The Hubble is described by NASA as one of the most significant advances in astronomy since Galileo’s telescope. Hubble uses a digital camera to send pictures from the furthest points in the galaxy back down to Earth via radio waves. Hubble photographs have allowed scientists to make such discoveries as the estimated age of the universe at 14 billion years, and the groundwork for the big-bang theory. Hubble going down to one-gyro mode would in particular have hampered our efforts to characterize extra-solar planet atmospheres in the years running up to James Webb,” research scientist Jessie Christiansen at the NASA Exoplanet Science Institute said in an interview. “So this is a huge relief!”

10) The Windies once gave us legends and now heartbreaks [Source: The Hindu BusinessLine]  
The author needn’t tell us - the Windies are a heartbreaking shadow of their invincible former self. The recent humiliations reinforce this bitter truth. The 2016 World T20 title in Kolkata and the 2004 Champions Trophy win at London offer little solace. The side that won the World Cup in 1975 and 1979, losing to whom was not considered humiliation because the team was superior in all aspects, has become the butt of jokes. Back then, world cricket needed the West Indies. Back then, jokes routinely did the rounds about how players from the opposition did not mind cooking up excuses to miss a match against the West Indies.

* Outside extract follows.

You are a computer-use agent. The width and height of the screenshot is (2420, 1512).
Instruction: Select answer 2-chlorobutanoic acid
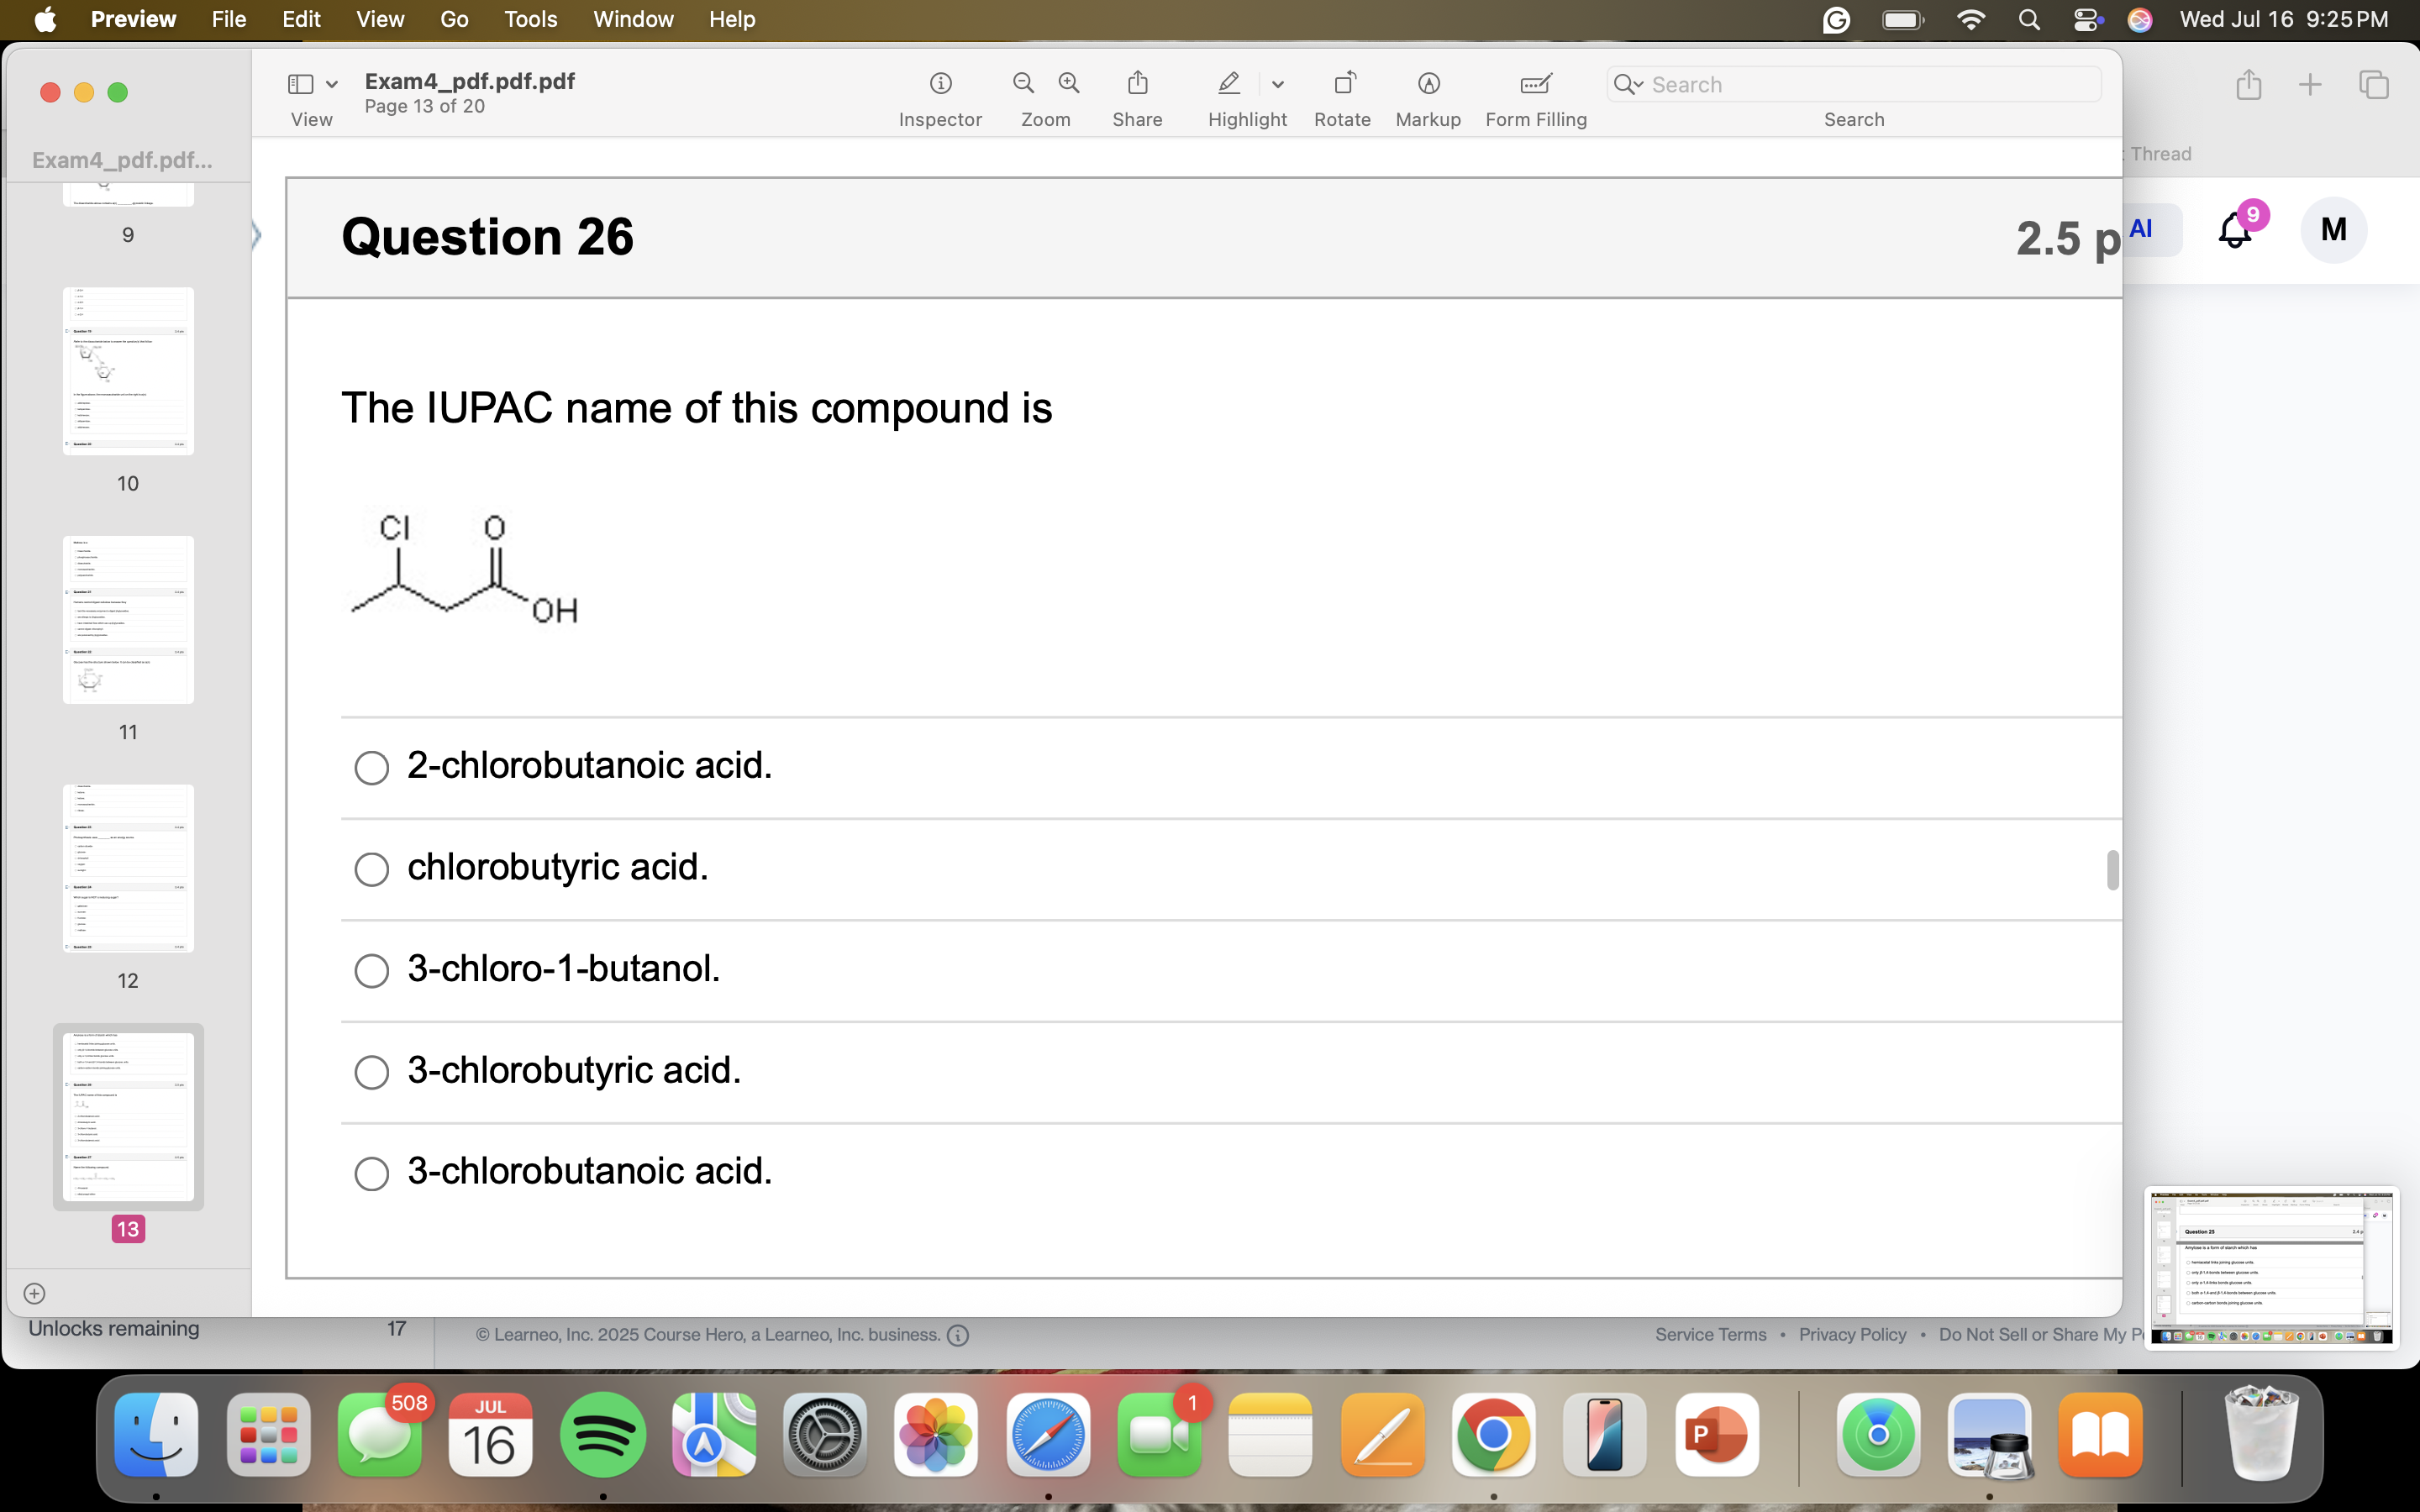coord(371,767)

The article quotes the dedication section of A History Of West Indies Cricket. Author Michael Manley raves about players such as Learie Constantine, George Headley, Frank Worrell, Garfield Sobers, Rohan Kanhai and Clive Lloyd for their stellar roles in shaping cricket in all those islands which played under one flag. In later years, Viv Richards and Brian Lara joined the ranks along with the dreaded fast bowlers of different eras. Manley had written, “The first West Indian cricketers caught the imagination of the cricketing publics of England and Australia because they brought to the game a free-moving, free-stroking, lithe athleticism which was all their own.”

The list of legends goes on…Wesley Hall, Charlie Griffith, Alvin Kallicharran, Malcolm Marshall, Michael Holding, Andy Roberts, Joel Garner and Patrick Patterson were household names in India. Limited overs hard-hiters like Chris Gayle and Dwayne Bravo now do the rounds. The decline was rapid - lack of talent, poor administration, the lure of football, athletics and basketball (the promise if better money). The West Indies, sadly, have also lost their spectator base - empty galleries that greet players at Test venues in the Caribbean, music in the stands, and dancing and singing, integral to cricket-watching now seem lost. When noted commentator Tony Cozier fought back tears as he watched the team get pulverised, he symbolised the heartbreak West Indies cricket has come to embody. Will the rhythm return to the Windies cricket calypso?